He cleared his throat. ‘Pleased to attend as always,’ he said. ‘Walter Pickett, aged twenty-six.’

‘Err – Celina Ford…aged twenty-three –’

‘But we’ll not hold that against you,’ said Dillon Lamb.

Amber choked on her tea, wiped her mouth with an embroidered handkerchief.

‘At least someone found me amusing.’ He winked at her. ‘Dillon Lamb…at a crossroads age of twenty-five.’ He lifted the lid of the box nearest to him and pulled out a raspberry doughnut.

Amber said, ‘Bet you can’t eat that without licking your lips?’

Celina rolled her eyes.

‘I thought we could start our discussion this evening with a more personal slant,’ Lamb said, scratching sugar from the corners of his lips with a finger. Amber smiled at him. ‘Yeah, thought that maybe…we could discuss…my neighbour.’

Walter felt a little warmer. He raised his cup to his lips, pretended to drink.

Dillon Lamb rose from his chair and walked over to the kettle. It was on a thick piece of wood that was balanced across a fridge. He selected a box of soft tissues.

‘You – you mean Mrs Fredericks?’

‘No, Celina,’ Amber said, shaking her head gravely, ‘I think Dillon means his _other_ neighbour.’

Celina exchanged quick looks between Amber, Dillon and Walter and then dipped to her cup. ‘Oh – oh, I see.’

‘Yes, we do very few observations of each other,’ said Dillon Lamb, waving a trivial hand in the air. He shrugged nonchalantly and then sat, wiping his mouth with a tissue. ‘I thought that – maybe tonight – we could spice things up?’

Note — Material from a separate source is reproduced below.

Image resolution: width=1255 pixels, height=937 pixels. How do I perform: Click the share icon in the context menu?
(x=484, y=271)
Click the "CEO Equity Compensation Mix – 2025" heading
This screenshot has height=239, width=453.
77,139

‘If we needed to spice things up then we could have played strip poker…’

‘_Why didn’t I think of that?_’

‘Because.’ Walter reached across the table and picked at an Eccles cake. ‘That was my grandfather’s forte. It’s not mine.’

Lamb said, smiling, ‘Shouting at an empty house is yours, isn’t it, Walter?’

‘_What?_’

‘I’ve heard you.’

‘You’re mistaken.’

‘Am I also mistaken that you were watching me last night?’

Walter shook his head. ‘No, I wasn’t.’ He could feel himself getting angry at Bigglestaff, he warned him that he was standing too close to the window. That he would see, that he would get caught –

‘…The bathroom window…’ Lamb was saying.

‘Sorry?’ Walter blinked. The wooden structure creaked against a gust of wind. ‘What was that about a bathroom window?’

‘I was just telling Celina and Amber here.’ He smiled at them both, and they looked tense. ‘I was sitting in my conservatory…I see a light come on just out of the corner of my eye…a silhouette…hanging…peering down at me from out of your bathroom window –’

‘Hold on a moment. Wait. _What is this?_ Are you accusing me of something, Dillon? Accusing me of what?

‘Whoa, whoa, calm down, Walter.’ He held up his hands. ‘I’m not accusing. I was curious, curious, that’s all. Not accusing.’

‘It wasn’t me, it was –’

‘_It was?_’

‘Nothing.’

‘Come now, Walter.’ Lamb smiled, his brilliantly blue eyes looking thoughtful behind his glasses. ‘Who was it – who was watching me?’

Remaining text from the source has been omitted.